Het bestreden besluit kan derhalve, als te zijn voorbereid en genomen in strijd met het zorgvuldigheidsbeginsel, in rechte geen stand houden. De aangevallen uitspraak, waarbij het beroep tegen dat besluit ongegrond is verklaard, dient eveneens te worden vernietigd.
Ter voorlichting van appellante, in het bijzonder ter voorkoming van ongerechtvaardigde verwachtingen, wil de Raad ten slotte niet nalaten op te merken dat het bovenstaande niet zonder meer betekent dat appellante per de datum in geding recht kan doen gelden op een hogere WAO-uitkering. Het staat gedaagde in beginsel vrij om aan de hand van een nader in te stellen, wel als voldoende diepgaand en zorgvuldig aan te merken, onderzoek de geschiktheid van de gebruikte functies alsnog aan te tonen.

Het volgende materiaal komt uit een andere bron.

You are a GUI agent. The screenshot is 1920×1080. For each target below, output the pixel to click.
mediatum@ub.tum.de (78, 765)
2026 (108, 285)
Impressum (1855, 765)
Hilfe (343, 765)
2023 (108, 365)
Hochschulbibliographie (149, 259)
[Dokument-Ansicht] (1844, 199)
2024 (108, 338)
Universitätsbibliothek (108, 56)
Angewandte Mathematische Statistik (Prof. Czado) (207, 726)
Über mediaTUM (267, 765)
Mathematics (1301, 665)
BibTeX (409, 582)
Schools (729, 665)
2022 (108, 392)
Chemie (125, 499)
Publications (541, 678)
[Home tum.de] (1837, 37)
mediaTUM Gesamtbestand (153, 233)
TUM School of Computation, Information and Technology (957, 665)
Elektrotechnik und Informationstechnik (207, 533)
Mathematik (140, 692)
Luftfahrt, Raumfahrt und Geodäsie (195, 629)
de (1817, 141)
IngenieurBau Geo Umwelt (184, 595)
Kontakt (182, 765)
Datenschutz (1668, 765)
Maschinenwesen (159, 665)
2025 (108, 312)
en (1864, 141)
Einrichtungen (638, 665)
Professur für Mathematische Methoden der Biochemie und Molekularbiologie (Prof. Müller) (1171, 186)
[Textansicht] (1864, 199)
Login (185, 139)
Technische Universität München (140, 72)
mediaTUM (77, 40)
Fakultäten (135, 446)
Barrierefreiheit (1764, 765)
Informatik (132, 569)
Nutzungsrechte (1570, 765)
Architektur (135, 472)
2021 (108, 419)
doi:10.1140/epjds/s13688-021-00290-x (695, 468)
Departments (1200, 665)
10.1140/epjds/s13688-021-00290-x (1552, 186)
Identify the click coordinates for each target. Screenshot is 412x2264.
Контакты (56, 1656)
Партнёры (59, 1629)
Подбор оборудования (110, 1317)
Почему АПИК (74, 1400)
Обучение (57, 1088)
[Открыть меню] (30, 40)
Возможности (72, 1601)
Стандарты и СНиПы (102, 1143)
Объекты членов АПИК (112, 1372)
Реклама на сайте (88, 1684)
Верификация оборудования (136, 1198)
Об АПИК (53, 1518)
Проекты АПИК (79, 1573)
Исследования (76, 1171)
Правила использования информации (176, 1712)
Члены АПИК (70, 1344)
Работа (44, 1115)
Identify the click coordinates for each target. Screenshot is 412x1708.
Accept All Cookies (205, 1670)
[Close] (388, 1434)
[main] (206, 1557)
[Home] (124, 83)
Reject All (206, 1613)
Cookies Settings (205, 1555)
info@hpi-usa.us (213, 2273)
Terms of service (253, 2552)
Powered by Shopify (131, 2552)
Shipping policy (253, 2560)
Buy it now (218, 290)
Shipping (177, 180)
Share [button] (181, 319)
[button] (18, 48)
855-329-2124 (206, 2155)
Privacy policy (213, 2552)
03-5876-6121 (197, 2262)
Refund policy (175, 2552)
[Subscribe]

Voorts staat het gedaagde, indien hij daarin niet (of niet voor alle drie de functies) zou slagen, eveneens vrij - nu het hier immers gaat om een beoordeling van de aanspraak van appellante op uitkering per het einde van de wettelijke wachttijd van 52 weken - om alsnog andere, wel passende, functies te selecteren en die te gebruiken als (aanvulling op de) schattingsgrondslag.
De Raad acht termen aanwezig om op grond van artikel 8:75 van de Algemene wet bestuursrecht gedaagde te veroordelen in de proceskosten van appellante in beroep en in hoger beroep. Deze kosten worden begroot op € 644, - voor verleende rechtsbijstand in eerste aanleg en op € 322, - voor verleende rechtsbijstand in hoger beroep.
De Raad beslist als volgt.
De Centrale Raad van Beroep,
Vernietigt de aangevallen uitspraak;
Verklaart het beroep tegen het bestreden besluit gegrond en vernietigt dat besluit;
Bepaalt dat gedaagde een nieuw besluit op bezwaar neemt met inachtneming van deze uitspraak;
Veroordeelt gedaagde in de proceskosten van appellante in eerste aanleg en in hoger beroep tot een bedrag groot € 966 -, te betalen door het Uitvoeringsinstituut werknemersverzekeringen;
Bepaalt dat het Uitvoeringsinstituut werknemersverzekeringen aan appellante het betaalde griffierecht van € 114,23 vergoedt.
Aldus gegeven door mr. J.W. Schuttel als voorzitter en mr. C.W.J. Schoor en mr. F.J.L. Pennings als leden, in tegen- woordigheid van H.H.M. Ho als griffier en uitgesproken in het openbaar op 29 maart 2005.